Dentre os pontos que reclamam, no mínimo clareza, destacam-se:
I no preâmbulo, ao assentar os diplomas legais que a fundamentam, refere-se, dentre outros, à Lei N. 12871/2013 — que trata do Programa Mais Médicos — e à Lei N. 13005 — Plano Nacional de Educação (PNE), já vencido —, que não guardam nenhuma sintonia com a matéria sob debate; não fazendo referência à Portaria MEC 506/202, que juridicamente é imprescindível;
II como, em direito, tudo é passível de controvérsia, faz-se necessário repetir, com precisão, as funções atribuídas ao mediador pedagógico, pelo Art. 4º da Portaria MEC 506/2025; que, até aqui, tem suscitado intensas discussões e afirmações incompatíveis com o nela disposto:
“Art. 4º O corpo docente poderá ser apoiado por mediadores pedagógicos, com formação em nível de graduação em área correlata à de sua atuação, e preferencialmente formação em pós-graduação, que atuarão sob supervisão do professor regente, com as seguintes atribuições: I – esclarecer dúvidas dos estudantes a respeito do Projeto Pedagógico do Curso, da ementa, das metodologias e dos conteúdos das unidades curriculares, sob supervisão do professor regente;II – contribuir e atuar na interação entre corpo docente e discente nas atividades síncronas e síncronas mediadas por meio das plataformas digitais e outros recursos tecnológicos; III – contribuir com as ações relacionadas ao planejamento e avaliação de aprendizagem das unidades curriculares; IV – acompanhar atividades presenciais e de educação a distância dos estudantes, inclusive em atividades de natureza prático-profissionais, de pesquisa e de extensão, quando aplicável; V – participar de ações de formação continuada em tecnologias educacionais e práticas pedagógicas para educação a distância; e VI – realizar atendimentos presenciais aos estudantes na sede e nos Polos EaD, conforme organização e planejamento da IES e do professor regente”;
III a inclusão de mediador pedagógico online, não prevista nos marcos regulatórios, abre a possibilidade de se tentar concluir que não há imperiosidade de sua presença no Polo EaD. O que se mostra diverso do disposto no Art. 17 da Portaria MEC 506/2025, que dispõe: “Art. 17. No momento de registro de criação de Polo EaD no Cadastro e-MEC, a IES deverá cadastrar as seguintes informações: V – relação dos professores, mediadores pedagógicos e outros profissionais que atuam presencialmente no Polo EaD”.
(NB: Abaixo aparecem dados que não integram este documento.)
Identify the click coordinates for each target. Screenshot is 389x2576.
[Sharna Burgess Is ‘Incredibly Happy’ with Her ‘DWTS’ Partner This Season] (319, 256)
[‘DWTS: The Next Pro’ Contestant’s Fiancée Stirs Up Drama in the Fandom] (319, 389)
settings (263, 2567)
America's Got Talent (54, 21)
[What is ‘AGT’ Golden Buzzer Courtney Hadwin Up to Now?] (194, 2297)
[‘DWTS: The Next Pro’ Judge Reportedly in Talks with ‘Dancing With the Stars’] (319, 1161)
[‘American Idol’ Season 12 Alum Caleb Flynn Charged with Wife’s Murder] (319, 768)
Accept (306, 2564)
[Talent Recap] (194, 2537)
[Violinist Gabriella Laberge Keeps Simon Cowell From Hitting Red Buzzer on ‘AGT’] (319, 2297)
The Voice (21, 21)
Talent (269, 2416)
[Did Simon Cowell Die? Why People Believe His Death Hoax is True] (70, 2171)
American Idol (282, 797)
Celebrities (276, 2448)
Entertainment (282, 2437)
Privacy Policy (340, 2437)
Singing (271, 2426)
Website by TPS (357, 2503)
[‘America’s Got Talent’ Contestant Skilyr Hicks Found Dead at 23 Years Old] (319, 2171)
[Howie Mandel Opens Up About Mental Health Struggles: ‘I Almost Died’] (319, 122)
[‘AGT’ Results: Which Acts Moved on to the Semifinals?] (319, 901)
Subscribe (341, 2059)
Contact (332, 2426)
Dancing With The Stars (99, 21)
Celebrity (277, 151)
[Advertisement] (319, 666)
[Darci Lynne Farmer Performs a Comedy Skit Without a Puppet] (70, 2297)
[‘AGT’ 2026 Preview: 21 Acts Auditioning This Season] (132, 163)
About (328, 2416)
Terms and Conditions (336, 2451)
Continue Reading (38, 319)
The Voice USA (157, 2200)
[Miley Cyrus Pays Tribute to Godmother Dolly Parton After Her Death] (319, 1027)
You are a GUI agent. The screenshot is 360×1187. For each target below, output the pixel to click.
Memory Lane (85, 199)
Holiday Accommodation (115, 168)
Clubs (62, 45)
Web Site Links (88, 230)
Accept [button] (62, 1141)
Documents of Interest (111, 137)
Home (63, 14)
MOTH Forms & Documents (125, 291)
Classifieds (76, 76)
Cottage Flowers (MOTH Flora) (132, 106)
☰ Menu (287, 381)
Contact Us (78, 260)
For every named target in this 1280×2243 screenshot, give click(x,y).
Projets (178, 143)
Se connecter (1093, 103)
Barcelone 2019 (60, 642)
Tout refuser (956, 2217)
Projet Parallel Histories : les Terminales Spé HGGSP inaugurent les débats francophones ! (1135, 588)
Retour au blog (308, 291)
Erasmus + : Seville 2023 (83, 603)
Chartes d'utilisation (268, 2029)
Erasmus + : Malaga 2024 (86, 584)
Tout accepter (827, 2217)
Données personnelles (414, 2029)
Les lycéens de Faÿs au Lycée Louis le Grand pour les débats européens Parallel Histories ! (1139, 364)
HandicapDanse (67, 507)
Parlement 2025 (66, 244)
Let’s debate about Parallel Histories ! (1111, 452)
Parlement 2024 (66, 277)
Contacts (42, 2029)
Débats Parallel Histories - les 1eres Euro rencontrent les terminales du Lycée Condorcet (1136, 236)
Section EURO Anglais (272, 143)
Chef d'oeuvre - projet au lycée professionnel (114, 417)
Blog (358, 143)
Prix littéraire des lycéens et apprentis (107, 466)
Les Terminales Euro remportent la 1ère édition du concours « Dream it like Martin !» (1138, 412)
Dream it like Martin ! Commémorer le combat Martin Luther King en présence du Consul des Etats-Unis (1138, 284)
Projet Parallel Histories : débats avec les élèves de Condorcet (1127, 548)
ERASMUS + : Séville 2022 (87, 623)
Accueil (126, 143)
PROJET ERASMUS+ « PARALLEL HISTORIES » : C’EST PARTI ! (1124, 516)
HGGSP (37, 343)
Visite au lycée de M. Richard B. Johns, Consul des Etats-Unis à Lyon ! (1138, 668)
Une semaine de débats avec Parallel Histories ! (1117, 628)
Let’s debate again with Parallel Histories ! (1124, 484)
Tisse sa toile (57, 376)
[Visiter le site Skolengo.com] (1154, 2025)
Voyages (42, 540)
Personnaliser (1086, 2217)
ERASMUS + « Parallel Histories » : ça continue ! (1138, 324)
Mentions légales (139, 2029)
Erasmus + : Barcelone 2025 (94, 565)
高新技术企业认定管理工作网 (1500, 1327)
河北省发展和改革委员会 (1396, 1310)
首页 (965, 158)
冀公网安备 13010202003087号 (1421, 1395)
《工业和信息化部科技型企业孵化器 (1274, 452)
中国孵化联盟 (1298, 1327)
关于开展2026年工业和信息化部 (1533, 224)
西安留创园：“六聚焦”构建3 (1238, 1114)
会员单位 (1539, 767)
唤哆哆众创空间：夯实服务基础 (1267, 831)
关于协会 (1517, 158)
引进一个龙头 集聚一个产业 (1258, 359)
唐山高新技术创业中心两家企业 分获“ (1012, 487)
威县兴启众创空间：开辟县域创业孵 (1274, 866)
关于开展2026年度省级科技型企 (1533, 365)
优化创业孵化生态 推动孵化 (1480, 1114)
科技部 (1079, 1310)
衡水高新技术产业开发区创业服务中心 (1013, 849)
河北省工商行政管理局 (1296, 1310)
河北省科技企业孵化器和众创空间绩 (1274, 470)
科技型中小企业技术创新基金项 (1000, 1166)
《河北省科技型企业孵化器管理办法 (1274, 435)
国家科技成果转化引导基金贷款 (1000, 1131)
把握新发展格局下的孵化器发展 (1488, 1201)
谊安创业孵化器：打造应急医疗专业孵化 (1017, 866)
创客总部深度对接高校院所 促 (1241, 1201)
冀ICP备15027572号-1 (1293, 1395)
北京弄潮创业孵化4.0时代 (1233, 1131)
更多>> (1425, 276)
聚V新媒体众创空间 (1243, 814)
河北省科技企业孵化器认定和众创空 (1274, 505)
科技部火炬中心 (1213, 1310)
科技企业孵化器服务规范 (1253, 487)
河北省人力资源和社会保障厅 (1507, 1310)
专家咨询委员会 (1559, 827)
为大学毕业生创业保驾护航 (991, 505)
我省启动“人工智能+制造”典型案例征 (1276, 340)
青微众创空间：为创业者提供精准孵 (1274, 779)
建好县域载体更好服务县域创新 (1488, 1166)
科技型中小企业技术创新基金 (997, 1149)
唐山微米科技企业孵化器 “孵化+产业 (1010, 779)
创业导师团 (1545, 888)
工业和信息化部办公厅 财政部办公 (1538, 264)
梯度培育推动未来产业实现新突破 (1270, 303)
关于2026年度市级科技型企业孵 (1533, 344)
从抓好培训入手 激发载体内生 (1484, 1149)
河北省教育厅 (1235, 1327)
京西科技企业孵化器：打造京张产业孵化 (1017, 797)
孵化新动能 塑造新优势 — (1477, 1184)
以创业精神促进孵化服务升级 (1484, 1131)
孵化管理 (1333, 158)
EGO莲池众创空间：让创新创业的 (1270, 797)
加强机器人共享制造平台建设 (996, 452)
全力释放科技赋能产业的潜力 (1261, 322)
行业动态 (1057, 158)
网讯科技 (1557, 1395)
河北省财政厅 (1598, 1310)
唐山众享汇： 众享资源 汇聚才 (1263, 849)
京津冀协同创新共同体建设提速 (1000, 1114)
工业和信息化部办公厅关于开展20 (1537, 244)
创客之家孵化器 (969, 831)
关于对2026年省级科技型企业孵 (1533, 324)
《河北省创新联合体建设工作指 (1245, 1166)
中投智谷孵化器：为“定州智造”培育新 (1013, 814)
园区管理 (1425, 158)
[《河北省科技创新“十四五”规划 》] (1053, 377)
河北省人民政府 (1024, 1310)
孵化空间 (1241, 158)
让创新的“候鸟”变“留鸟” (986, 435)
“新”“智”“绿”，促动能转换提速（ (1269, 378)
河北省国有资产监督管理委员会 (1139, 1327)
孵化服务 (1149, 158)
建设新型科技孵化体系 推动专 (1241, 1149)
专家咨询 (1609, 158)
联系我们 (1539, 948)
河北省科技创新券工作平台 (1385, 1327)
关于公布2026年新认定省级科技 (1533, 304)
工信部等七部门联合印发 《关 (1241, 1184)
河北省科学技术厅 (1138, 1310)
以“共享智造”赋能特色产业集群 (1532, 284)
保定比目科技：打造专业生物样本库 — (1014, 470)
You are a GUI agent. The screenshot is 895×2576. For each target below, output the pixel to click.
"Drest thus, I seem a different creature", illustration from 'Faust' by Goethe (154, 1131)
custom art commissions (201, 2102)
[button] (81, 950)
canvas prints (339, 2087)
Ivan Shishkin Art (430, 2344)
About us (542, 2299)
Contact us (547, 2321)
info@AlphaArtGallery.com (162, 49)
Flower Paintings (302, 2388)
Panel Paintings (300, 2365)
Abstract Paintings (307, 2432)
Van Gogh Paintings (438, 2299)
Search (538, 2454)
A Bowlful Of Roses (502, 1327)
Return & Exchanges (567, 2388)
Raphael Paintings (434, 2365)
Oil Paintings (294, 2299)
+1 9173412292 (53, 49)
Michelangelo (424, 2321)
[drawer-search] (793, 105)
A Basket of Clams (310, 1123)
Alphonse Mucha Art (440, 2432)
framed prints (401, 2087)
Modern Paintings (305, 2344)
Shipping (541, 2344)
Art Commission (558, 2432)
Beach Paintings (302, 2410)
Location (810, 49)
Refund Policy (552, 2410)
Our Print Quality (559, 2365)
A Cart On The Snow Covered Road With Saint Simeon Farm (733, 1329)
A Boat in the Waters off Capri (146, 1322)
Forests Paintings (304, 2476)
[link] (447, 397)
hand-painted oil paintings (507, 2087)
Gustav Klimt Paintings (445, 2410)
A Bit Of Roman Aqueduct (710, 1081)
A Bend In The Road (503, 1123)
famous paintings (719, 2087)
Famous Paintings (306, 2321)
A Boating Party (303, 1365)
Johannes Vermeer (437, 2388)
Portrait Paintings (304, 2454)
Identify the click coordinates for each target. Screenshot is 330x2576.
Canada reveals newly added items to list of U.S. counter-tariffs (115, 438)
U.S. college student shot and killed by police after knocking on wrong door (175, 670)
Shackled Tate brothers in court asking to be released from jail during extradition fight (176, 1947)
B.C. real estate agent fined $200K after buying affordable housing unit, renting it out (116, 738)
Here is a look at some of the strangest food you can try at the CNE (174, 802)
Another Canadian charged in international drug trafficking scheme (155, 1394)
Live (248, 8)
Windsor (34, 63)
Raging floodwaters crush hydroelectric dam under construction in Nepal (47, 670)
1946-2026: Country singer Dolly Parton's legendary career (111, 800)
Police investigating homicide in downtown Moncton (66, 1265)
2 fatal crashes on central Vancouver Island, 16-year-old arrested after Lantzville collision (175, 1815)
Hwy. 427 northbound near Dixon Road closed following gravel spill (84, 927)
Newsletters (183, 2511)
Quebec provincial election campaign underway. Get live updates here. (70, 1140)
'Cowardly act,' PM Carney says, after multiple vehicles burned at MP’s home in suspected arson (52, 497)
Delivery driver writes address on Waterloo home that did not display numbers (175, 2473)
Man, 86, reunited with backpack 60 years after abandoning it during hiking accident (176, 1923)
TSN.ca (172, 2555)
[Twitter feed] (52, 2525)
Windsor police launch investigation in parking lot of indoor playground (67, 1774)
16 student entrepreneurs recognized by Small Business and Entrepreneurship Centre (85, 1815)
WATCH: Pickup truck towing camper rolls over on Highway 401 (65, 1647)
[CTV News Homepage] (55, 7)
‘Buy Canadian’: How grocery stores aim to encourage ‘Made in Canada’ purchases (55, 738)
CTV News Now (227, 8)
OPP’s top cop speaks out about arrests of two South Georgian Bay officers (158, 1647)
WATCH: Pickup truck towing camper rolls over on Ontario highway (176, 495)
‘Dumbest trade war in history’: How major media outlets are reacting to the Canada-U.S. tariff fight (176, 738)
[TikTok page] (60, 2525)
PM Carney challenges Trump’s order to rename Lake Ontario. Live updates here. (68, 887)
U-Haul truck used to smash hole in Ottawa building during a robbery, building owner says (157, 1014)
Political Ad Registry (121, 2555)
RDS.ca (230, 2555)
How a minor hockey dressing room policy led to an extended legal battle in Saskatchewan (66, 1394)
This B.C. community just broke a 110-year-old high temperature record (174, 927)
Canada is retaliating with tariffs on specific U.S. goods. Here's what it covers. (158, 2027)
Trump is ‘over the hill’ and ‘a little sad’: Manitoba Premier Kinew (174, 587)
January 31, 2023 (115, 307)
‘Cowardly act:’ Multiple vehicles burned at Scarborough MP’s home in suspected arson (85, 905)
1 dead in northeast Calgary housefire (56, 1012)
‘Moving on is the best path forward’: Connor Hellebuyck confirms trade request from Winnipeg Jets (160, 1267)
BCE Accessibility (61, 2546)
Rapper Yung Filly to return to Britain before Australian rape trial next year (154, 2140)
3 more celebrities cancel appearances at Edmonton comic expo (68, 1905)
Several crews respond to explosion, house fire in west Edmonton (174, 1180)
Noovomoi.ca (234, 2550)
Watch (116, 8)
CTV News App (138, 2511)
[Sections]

IV não há nenhuma alusão a quais cursos não podem ser ofertados a distância e/ou de forma semipresencial, definidos pelo Art. 9º do Decreto N. 12456/2025; que abre, inclusive, a possibilidade de o Ministro de Estado da Educação, por ato próprio, inclua outros:
“Art. 9º É vedada a oferta de cursos de graduação a distância: I – da área de saúde, observado o disposto no art. 8º; II – de licenciaturas; e III – que venham a ser definidos em ato do Ministro de Estado da Educação”;
V trata atividades assíncronas e síncronas não mediadas como sinônimos, ao usar a conjunção alternativa ou. Isso, apesar de terem significados e objetivos distintos;
VI abre a possibilidade de se entender que a supervisão de estágio pode ser feita de modo síncrono mediado: “Art. 11. A supervisão do estágio deve ser efetivada por docente qualificado, preferencialmente de forma presencial ou, quando justificado, por meios síncronos mediados com interação individualizada ou em pequenos grupos”;
VII deixa aberta a possibilidade de as IES criarem polos no exterior, sem definir, de modo específico, os limites, parâmetros e condições para tanto; limitando-se a estabelecê-las de forma genérica; como se constata pelo Art. 24, § 4º “§ 4º A oferta de cursos de graduação em Polos EaD no exterior fica restrita aos cursos distância, ressalvada a oferta de cursos semipresenciais criados para o atendimento de programas e políticas governamentais”;
VIII não trata dos atos de credenciamento, recredenciamento de IES e autorização de curso, como o faz a Resolução CES/CNE 1/16, que será por ela revogada.